Run: python3 modules/academy-content/labs/lab-05-multihead.py
"""
import sys
import math
import torch
import torch.nn as nn
import torch.nn.functional as F
torch.manual_seed(11) # reproducible
T, C, HEADS = 4, 8, 2
HEAD = C // HEADS # each head gets C/HEADS dims -> 4
class Head(nn.Module):
"""One causal self-attention head (the Chapter 4 forward pass, as a module)."""
def __init__(self, head_size):
super().__init__()
self.key = nn.Linear(C, head_size, bias=False)
self.query = nn.Linear(C, head_size, bias=False)
self.value = nn.Linear(C, head_size, bias=False)
self.register_buffer("tril", torch.tril(torch.ones(T, T)))
def forward(self, x):
q, k, v = self.query(x), self.key(x), self.value(x)
scores = q @ k.transpose(-2, -1) * (1.0 / math.sqrt(q.shape[-1]))
scores = scores.masked_fill(self.tril == 0, float("-inf"))
weights = F.softmax(scores, dim=-1)
return weights @ v # (T, head_size)
class MultiHead(nn.Module):
"""HEADS heads run in parallel, concatenated, then projected back to width C."""
def __init__(self):
super().__init__()
self.heads = nn.ModuleList([Head(HEAD) for _ in range(HEADS)])
self.proj = nn.Linear(C, C) # mixes information across heads
def forward(self, x):
cat = torch.cat([h(x) for h in self.heads], dim=-1) # (T, C)
return self.proj(cat)
x = torch.randn(T, C)
mha = MultiHead()
print("STEP 1-2: input %dx%d, %d heads of size %d each" % (T, C, HEADS, HEAD))
# Show the concatenated (pre-projection) width, then the final projected output.
cat = torch.cat([h(x) for h in mha.heads], dim=-1)
out = mha(x)
print("STEP 3: concatenated heads -> %dx%d -> output projection -> %dx%d" % (
cat.shape[0], cat.shape[1], out.shape[0], out.shape[1]))
# STEP 4: invariant: concatenating H heads of size C/H must reproduce width C,
# and the final output must still be T x C so blocks can stack.
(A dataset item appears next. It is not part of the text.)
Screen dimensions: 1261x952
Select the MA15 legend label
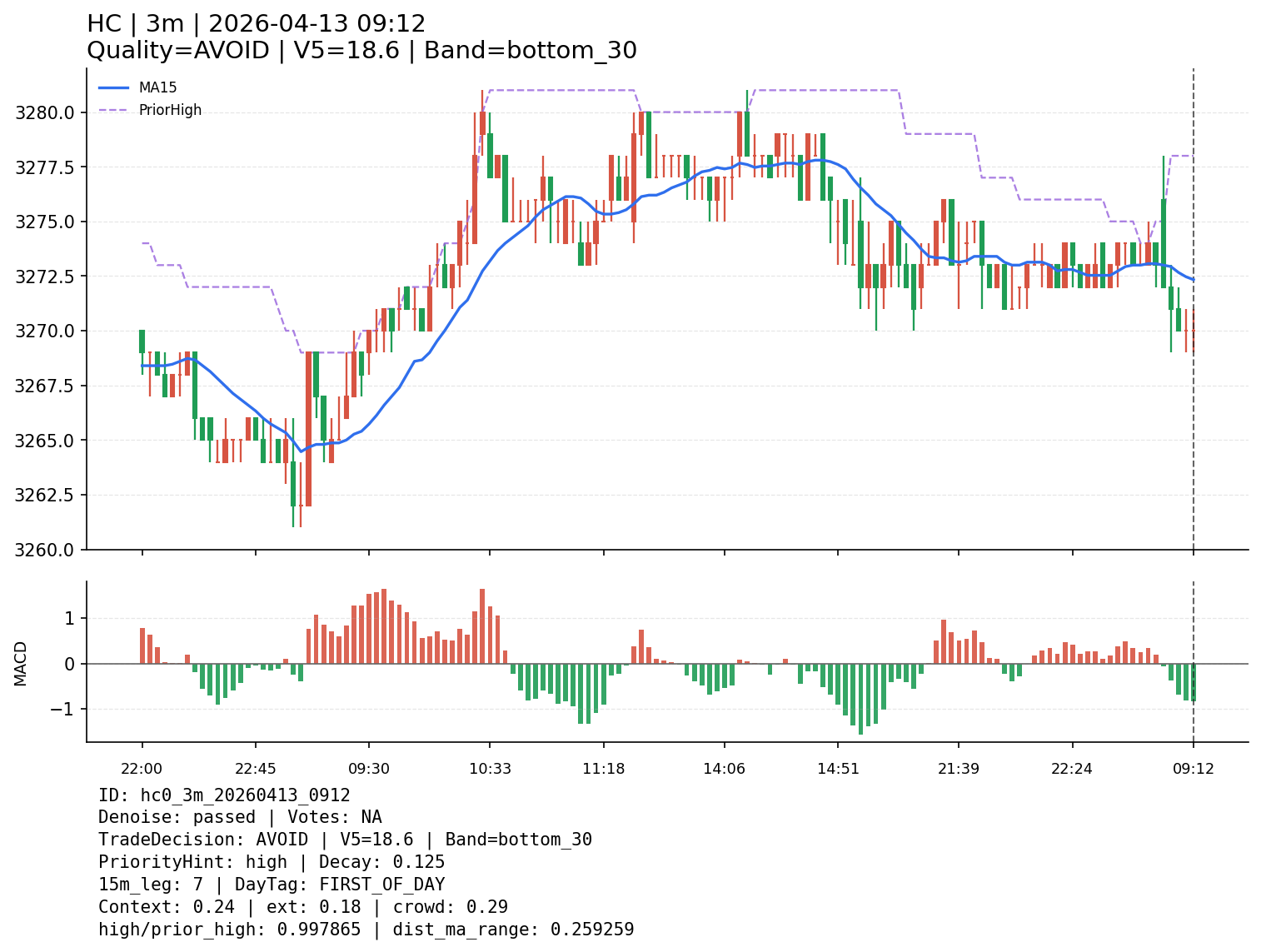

width_ok = cat.shape[1] == C and out.shape[1] == C and out.shape[0] == T
print("STEP 4: width preserved through concat + projection (T x C): %s" % ("YES" if width_ok else "NO"))
if not width_ok:
sys.exit(1)
print("")
print("Multiple heads, run in parallel, then merged. Next: wrap this in a full block.")
Lab (read-only)
lab-05-multihead.pyRun two heads in parallel, concatenate, and project back to width C.
Proves: width preserved through concat + projection (T x C): YES
The important detail the lab proves: after concatenating the heads and projecting, the output is still the same width as the input. That is what lets you stack this operation over and over. Next, we wrap attention and a small network into the repeatable unit called a block.
Check your understanding
1. Why use multiple attention heads instead of one?
2. After running H heads, how do you get back to the original width?
3. Why does keeping the output width equal to the input width matter?